Archiving status Partially saved
Archiving type Unknown
IRC channel #deaddit (on hackint)

reddit is a content aggregator and social bookmarking service similar to the likes of Digg. Users can submit links, text posts, images and videos, vote and comment on submissions in communities called "subreddits". It received considerable attention from its twelve-hour SOPA blackout early in January 2012.

It contains some subredits devoted to similar goals as ArchiveTeam, including /r/AbandonedWebsites, /r/ForgottenWebsites, & /r/DataHoarder, which are worth checking for material to be added to ArchiveBot or otherwise benefit from the attention of the team.

Vital signs

  • Appears stable, though a small to medium size team is a concern.
  • Update (6/10/15): the admins carried out bannings of several subreddits claiming they were harassing people, the most notable of which was /r/fatpeoplehate. This has instilled some fear, uncertainty, and doubt in some part of the userbase, with a few claiming that reddit will soon become what Digg is now: nearly dead.
  • Extremely endangered - many subreddits were picketing after the firing of a reddit employee named Victoria by turning themselves private or restricting submissions.
  • 'Caution' - Reddit seems to have calmed down and returned to normal functionality after Ellen Pao's firing, and the Reddit team is making serious reforms (reducing shadowbanning, more mod tools). However, the revolt left unresolved issues and sour grapes within the community, and it seems Reddit was only saved by the lack of a practical alternative (Voat.co was crushed and went offline due to floods of refugees). It would be wise to preemptively archive the site before another crisis occurs.
  • On July 3rd, 2015, Jason Baumgartner completed his 14-month effort to archive Reddit's entire publicly available textual content, just in time before the onset of the Reddit revolt. The archive is still updated monthly. The files are available here. However, images and videos hosted by Reddit are not archived.
  • In 2017-2018, Reddit has carried out bannings of several subreddits including r/incels and r/maleforeveralone, which had tens of thousands of subscribers each. Other subreddits including r/Braincels, r/foreveralone, r/TheRedPill and r/MGTOW are endangered. Discussions and petitions about banning those subreddits are currently taking place.[1][2]

Textual Archive (Without Images or Videos)

On July 3rd, 2015, Jason Baumgartner completed his 14-month effort to archive Reddit's entire publicly available textual content, just in time before the onset of the Reddit revolt. The archive is still being updated monthly. The files are available here.

The scripts used to generate this API dump were not made public, but it likely used PRAW, and it would probably be better to rewrite from scratch.

Also, this only preserves textual submissions and comments. All images and videos hosted on Reddit are not archived. All sidebar, wiki, and live thread data are not retrieved, so these should be scraped in an expansion pack.

API

Jason Baumgartner also provides an API for accessing Reddit's textual content available here. This API does not have the limitations of Reddit's API and JSON. For example, it does not impose limits on the number of submissions or comments that are retrieved.

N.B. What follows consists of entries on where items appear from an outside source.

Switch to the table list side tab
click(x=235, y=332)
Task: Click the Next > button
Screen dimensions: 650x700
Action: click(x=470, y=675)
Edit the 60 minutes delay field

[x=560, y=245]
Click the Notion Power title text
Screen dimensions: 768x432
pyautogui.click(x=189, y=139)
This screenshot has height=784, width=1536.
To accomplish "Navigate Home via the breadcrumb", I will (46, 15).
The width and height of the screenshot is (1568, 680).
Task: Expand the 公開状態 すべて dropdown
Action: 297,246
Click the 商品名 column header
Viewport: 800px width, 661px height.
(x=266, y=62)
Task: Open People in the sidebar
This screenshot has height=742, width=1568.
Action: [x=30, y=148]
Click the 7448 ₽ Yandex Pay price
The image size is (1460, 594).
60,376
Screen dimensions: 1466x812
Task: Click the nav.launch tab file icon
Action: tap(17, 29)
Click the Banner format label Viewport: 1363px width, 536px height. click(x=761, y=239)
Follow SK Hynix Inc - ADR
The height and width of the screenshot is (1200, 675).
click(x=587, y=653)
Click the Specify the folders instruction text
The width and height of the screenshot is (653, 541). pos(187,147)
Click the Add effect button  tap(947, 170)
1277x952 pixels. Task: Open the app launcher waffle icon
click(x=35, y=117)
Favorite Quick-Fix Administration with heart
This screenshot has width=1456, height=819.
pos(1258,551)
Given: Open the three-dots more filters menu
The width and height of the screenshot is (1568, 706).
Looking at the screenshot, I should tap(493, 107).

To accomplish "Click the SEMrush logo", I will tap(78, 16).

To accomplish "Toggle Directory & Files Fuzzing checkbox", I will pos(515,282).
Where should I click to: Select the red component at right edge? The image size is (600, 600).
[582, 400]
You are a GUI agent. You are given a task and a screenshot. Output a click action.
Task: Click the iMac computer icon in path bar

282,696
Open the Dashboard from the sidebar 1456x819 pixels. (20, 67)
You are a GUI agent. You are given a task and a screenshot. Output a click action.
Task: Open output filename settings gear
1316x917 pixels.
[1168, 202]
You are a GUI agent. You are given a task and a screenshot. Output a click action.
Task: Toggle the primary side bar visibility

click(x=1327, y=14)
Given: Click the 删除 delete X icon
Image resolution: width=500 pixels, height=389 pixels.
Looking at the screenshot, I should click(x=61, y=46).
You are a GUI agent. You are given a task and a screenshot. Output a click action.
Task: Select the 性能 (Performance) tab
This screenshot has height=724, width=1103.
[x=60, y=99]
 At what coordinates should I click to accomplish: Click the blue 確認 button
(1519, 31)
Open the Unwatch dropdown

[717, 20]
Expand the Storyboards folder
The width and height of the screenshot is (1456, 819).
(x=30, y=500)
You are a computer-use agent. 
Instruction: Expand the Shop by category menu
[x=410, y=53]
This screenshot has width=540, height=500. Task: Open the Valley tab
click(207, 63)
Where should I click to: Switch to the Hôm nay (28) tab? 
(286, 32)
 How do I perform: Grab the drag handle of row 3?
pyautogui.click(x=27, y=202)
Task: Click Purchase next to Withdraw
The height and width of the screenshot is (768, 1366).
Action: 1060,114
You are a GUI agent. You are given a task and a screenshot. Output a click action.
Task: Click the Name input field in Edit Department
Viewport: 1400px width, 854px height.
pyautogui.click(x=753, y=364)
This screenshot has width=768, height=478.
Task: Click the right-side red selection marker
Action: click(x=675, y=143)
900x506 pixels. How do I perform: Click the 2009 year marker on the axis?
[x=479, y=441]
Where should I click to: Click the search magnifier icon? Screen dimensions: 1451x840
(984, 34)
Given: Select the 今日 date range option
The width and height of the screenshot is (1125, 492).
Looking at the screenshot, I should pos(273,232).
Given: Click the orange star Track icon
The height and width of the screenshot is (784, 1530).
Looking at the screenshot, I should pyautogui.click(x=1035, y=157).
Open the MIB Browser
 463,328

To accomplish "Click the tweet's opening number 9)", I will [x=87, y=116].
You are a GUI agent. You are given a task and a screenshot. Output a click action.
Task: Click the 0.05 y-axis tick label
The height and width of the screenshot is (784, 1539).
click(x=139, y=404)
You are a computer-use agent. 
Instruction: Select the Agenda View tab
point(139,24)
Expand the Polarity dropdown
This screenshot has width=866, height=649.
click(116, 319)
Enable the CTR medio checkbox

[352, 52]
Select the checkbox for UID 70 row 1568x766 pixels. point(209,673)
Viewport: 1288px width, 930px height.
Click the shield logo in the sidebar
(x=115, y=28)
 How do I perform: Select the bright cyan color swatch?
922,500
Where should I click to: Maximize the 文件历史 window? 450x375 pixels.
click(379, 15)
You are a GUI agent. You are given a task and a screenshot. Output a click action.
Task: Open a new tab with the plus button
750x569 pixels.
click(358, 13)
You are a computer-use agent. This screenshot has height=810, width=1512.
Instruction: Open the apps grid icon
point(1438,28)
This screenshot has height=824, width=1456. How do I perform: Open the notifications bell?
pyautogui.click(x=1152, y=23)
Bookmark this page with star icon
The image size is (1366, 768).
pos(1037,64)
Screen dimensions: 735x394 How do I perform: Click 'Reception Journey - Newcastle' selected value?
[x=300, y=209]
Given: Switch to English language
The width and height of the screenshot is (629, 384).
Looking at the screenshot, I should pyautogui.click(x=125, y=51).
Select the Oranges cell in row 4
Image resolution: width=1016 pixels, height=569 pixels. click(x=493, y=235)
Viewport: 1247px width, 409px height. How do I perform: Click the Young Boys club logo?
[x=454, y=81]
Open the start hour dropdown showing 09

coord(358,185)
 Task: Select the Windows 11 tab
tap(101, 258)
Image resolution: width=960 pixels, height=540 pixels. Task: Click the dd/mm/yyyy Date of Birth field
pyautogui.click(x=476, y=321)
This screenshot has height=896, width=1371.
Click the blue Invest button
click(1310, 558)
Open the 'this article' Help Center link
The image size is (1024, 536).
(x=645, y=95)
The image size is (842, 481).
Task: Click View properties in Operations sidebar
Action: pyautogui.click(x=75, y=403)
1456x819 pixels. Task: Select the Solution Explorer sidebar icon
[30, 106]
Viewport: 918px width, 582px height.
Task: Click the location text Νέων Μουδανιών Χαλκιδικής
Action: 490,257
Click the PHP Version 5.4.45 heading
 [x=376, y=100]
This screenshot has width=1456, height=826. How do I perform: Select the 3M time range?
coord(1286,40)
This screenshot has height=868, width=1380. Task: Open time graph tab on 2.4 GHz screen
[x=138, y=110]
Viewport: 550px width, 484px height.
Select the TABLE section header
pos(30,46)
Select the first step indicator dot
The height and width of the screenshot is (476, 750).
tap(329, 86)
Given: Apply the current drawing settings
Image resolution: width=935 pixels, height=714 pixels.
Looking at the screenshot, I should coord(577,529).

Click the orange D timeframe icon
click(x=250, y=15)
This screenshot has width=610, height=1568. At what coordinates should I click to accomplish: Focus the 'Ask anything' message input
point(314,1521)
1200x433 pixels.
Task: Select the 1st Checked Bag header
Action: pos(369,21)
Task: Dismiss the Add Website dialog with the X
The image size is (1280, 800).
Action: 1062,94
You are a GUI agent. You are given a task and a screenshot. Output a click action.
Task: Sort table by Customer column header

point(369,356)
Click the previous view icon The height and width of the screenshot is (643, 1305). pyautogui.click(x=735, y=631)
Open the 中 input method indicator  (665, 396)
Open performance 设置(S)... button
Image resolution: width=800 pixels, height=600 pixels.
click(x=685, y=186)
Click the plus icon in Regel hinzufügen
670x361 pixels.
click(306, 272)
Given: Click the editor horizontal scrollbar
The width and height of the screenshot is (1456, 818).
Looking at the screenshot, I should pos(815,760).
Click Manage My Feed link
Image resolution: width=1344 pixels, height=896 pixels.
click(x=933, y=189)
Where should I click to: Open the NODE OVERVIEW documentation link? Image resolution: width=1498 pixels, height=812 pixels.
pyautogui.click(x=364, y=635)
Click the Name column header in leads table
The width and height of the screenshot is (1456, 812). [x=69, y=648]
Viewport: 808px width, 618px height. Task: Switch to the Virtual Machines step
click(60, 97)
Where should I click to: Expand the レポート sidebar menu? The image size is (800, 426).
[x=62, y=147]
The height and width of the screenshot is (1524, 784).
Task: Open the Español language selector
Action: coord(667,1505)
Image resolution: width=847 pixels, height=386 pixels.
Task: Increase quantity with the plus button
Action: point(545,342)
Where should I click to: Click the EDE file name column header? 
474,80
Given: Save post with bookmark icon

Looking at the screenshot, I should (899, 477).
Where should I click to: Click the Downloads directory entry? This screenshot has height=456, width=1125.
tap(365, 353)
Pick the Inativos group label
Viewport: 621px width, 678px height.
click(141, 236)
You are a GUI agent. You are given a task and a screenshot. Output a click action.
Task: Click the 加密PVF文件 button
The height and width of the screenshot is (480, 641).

To search for submissions of a subreddit (1000 limit):

https://api.pushshift.io/reddit/search/submission/?subreddit=Archiveteam&size=1000

To retrieve all comments for a submission (with tens of thousands of comments):

https://api.pushshift.io/reddit/submission/comment_ids/6uey5x

Data liberation

As of March 26, 2013, users can only see up to 1,000 posts and comments on a profile page. However, it was stated by admin "spladug" that older comments and posts are still in the database. spladug also states that the team is in favor for retrieving dumps of a user's data, but that the task would be taxing on the servers. Since this comment was posted, there appears to have been no progress on a dump system. Archiving would be nearly impossible using the old-fashioned way (without wget) if things do wind up FUBAR in the future because of this limitation.

Instead, any archival methods should scrape from the Reddit API (which would have to run over several months). The API provides all nested comments that are not noticed by HTML. In addition, it significantly reduces server load.